Станцию Прохладную все же пришлось сдать, но дальше Моздока немцы не прошли. Здесь, по-видимому, заград-отряды сыграли свою роль. Конечно, если бы мы только знали, что Орджоникидзе не будет сдан, мы бы остались в этом прелестном, сытом городе, но мы ничего не знали. Поэтому двинулись дальше. И в результате залегли на горячий асфальт 58-ой пристани города Баку. Здесь мамочка купала меня в Каспийском море, применяя мыло и густой гребешок, чтобы избавить от вшей и гнид. Здесь периодически устраивалась выдача супов, а иной раз даже появлялись кубики масла по американскому ленд-лизу. И все равно, голод был свирепый. Однажды, на пепелище костра я нашел сожженную лепешку. Это была зола. Я ее высосал. И с тех пор регулярно обследовал пепелища костров. Во второй раз такая удача уже не сопутствовала мне. Рядом с нами лежали на асфальте молодые люди, которые по "дороге жизни" покинули блокированный Ленинград.
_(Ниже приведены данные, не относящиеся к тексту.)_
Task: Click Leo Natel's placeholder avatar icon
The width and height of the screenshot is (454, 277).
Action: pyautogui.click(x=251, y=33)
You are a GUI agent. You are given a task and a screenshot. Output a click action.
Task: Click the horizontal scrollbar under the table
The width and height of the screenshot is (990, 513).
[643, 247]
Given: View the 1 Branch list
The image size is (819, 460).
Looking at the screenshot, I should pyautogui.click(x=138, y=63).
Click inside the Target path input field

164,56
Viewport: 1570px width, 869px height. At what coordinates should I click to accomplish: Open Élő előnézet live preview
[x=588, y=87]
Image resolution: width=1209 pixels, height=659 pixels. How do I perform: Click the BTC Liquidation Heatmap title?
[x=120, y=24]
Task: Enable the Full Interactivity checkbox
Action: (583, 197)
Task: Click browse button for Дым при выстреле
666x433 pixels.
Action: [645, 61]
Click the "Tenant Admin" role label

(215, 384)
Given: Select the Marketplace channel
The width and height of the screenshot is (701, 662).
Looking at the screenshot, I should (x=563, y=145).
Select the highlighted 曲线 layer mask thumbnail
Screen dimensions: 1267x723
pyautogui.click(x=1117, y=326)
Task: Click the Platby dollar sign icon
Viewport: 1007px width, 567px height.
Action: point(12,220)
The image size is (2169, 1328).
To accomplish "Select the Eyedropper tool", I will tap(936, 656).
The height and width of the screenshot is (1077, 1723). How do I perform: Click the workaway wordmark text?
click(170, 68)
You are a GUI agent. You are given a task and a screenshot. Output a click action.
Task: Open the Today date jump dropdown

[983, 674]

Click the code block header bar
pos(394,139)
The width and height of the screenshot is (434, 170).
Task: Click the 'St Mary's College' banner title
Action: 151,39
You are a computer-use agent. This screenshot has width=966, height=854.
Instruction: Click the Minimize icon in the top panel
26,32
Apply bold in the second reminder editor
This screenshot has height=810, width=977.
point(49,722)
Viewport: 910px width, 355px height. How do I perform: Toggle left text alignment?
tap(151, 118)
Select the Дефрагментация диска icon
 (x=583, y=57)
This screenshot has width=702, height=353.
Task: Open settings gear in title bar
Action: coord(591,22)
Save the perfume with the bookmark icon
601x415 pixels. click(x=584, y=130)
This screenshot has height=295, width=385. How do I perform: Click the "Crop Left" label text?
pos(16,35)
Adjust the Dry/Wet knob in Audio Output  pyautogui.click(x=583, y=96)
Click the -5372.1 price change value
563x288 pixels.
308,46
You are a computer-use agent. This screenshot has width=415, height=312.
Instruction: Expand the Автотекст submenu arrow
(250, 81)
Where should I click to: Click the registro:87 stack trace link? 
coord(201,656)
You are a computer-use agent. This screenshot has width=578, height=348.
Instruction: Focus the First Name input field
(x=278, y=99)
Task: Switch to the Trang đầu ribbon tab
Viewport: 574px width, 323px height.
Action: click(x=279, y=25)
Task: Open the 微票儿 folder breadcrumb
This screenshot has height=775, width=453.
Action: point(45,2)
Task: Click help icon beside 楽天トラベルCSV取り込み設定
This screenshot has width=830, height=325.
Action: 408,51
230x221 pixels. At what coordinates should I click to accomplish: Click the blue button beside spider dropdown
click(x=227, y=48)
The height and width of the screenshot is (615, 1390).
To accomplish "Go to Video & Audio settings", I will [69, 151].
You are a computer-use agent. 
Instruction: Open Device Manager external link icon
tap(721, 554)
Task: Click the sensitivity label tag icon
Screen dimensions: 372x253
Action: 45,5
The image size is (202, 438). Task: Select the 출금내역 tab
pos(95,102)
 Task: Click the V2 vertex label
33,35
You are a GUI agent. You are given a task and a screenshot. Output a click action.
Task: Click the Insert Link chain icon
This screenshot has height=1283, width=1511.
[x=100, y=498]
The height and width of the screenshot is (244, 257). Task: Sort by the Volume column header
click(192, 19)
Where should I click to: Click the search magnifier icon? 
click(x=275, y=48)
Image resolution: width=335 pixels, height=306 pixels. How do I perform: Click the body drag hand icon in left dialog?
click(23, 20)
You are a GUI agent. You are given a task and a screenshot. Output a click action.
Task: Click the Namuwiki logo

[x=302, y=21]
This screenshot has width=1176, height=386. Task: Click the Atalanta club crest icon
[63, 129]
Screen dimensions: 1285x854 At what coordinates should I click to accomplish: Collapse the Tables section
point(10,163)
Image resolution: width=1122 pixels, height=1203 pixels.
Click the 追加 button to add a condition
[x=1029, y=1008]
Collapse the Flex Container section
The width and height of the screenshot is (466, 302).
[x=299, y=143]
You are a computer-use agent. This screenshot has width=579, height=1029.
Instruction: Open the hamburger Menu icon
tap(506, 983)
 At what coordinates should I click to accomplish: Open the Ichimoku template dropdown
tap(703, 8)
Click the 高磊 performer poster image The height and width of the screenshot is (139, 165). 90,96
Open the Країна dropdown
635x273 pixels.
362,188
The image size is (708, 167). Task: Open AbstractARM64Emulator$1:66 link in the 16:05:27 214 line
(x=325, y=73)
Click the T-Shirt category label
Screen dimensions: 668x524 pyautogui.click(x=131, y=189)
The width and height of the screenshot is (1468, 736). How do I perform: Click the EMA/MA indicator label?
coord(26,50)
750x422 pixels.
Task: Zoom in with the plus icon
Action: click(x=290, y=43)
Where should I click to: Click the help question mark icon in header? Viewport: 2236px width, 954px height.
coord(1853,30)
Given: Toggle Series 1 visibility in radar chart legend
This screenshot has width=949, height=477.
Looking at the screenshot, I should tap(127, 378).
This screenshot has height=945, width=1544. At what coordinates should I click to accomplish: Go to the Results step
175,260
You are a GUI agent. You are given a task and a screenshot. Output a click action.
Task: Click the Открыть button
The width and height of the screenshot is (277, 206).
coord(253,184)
На них были красивые костюмчики, и выглядели они хорошо. Свою проблему они решили просто и гениально. У них был громадный ящик-чемодан, заполненнный развалами соленого сала. Видимо они купили его вместе с чемоданом. Они отрезали по кусочку сало и были живы.

Впрочем, здесь были организованы даже и культурные программы. Женщина-медиум завязывала глаза надежно, чтобы нечего не видеть, а другая женщина вопрошала ее, по-видиму, условным кодом, и она удачно угадывала, что в руках у того или иного зрителя. Под конец медиум пообещала даже узнать не только ношу, но и мысли человека. Ведущая спросила ее: "О чем думает этот молодой человек с сержантскими нашивками, голова которого прикрыта окровавленной марлей?" Медиум сказала твердо:" Он думает о том , как бы быстрее разгромить ненавистного врага". Ведущая спросила: "О чем думают все остальные?" Медиум сказала: "О том же". И все было правильно.

Только уехать отсюда было невозможно. Мы стояли в какой-то мифологической очереди на корабль, и каждый раз какие-то прохвосты отталкивали нас, и мы оставались на берегу. Тогда лопнуло наше терпение и мы штурмом взяли корабль. Поднялись на борт и уплыли в Красноводск, по ту сторону Каспия.
Отсюда началось длительное железнодорожное движение в теплушках на север. Движение было очень непредсказуемым. Иногда мы ехали по пять-шесть дней без остановок и, разумеется, без еды. А иногда нас выбрасывали на станции, поезда маневрировали и куда-то исчезали. К свирепому голоду присоединился не менее свирепый холод. А бежали мы из Ростова в летних костюмах. И теперь спасались от холода газетами, которые затыкали в различные складки одежды. Но бумага, увы, не сильно греет.